Bad sampling designs:Not using randomness:

Other problems, even with good sampling design: Undercoverage:  of some or other group:  due to sampling frame, voluntary response bias, convenience sample, nonresponse....
Moral(s):  Design and plan to reduce potential biases
          Pretest for remaining problems   (A stitch in time saves 9; or the whole project)
          Report your sampling method and process in detail, so others may critique.

Using Random Number Table to sample (p. A-49)  Example: Ch. 11 pp.  216-7 The Step-by-step simulation effectively takes a random sample of size 3 from the 57 students.
    Every digit, every sequence of digits, is equally likely to be "next" in any direction. (Divisions into 5 is just for legibilty)
To use:  label everyone in the population with a number.
    Important:  Every labeling number needs the same number of digits.
    To label 9 people, use the labels 1,2,3,....9 (1-digit chunks)
    To label 15 people, use the labels 01, 02, ...10, 11, ...15 (2-digit chunks)

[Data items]
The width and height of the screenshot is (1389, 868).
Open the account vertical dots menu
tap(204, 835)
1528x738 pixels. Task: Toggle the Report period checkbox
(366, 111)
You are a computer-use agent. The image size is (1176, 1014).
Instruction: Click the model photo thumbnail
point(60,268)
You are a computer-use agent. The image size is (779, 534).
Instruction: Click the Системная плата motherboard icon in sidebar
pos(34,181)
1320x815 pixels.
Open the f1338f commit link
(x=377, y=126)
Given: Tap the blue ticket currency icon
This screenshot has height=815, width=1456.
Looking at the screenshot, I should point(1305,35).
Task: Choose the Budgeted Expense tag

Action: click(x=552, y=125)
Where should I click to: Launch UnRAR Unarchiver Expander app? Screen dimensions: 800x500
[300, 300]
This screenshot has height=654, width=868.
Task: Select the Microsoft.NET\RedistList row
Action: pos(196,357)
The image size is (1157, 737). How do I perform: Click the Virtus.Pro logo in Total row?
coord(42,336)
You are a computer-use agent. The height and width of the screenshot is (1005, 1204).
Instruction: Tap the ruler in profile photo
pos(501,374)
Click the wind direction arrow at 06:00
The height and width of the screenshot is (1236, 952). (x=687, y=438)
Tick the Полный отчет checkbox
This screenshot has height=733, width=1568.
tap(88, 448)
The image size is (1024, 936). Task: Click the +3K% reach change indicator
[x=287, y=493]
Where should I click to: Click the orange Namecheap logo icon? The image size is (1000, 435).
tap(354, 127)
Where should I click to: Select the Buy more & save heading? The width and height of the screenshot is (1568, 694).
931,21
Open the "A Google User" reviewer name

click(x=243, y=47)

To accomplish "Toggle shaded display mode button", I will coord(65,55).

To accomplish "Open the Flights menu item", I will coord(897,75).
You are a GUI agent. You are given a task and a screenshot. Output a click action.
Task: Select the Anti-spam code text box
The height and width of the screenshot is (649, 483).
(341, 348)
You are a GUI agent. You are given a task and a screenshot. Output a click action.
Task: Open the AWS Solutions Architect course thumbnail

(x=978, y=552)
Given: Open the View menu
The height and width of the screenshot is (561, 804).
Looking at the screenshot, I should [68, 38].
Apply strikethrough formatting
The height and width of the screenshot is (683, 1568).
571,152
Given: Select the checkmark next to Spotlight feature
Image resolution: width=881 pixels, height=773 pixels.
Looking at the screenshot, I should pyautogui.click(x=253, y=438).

YOUR TASKS
a) Rewrite the paragraph of the sampling notes that begins "Moral(s):" as a short list, keeping its main points.
b) Reproduce the part of the sampling notes from "Report your sampling" up to and including "just for legibilty)", word for word.
c) According to the sampling notes, why should the sampling method and process be reported in detail? Answer in one or two sentences.

TASK-BY-TASK ANSWERS
a)
- Design and plan to reduce potential biases.
- Pretest to catch remaining problems.
- Report your sampling method and process in detail so others can critique it.

b)
Report your sampling method and process in detail, so others may critique.

Using Random Number Table to sample (p. A-49)  Example: Ch. 11 pp.  216-7 The Step-by-step simulation effectively takes a random sample of size 3 from the 57 students.
    Every digit, every sequence of digits, is equally likely to be "next" in any direction. (Divisions into 5 is just for legibilty)

c) The sampling method and process should be reported in detail so that others may critique it.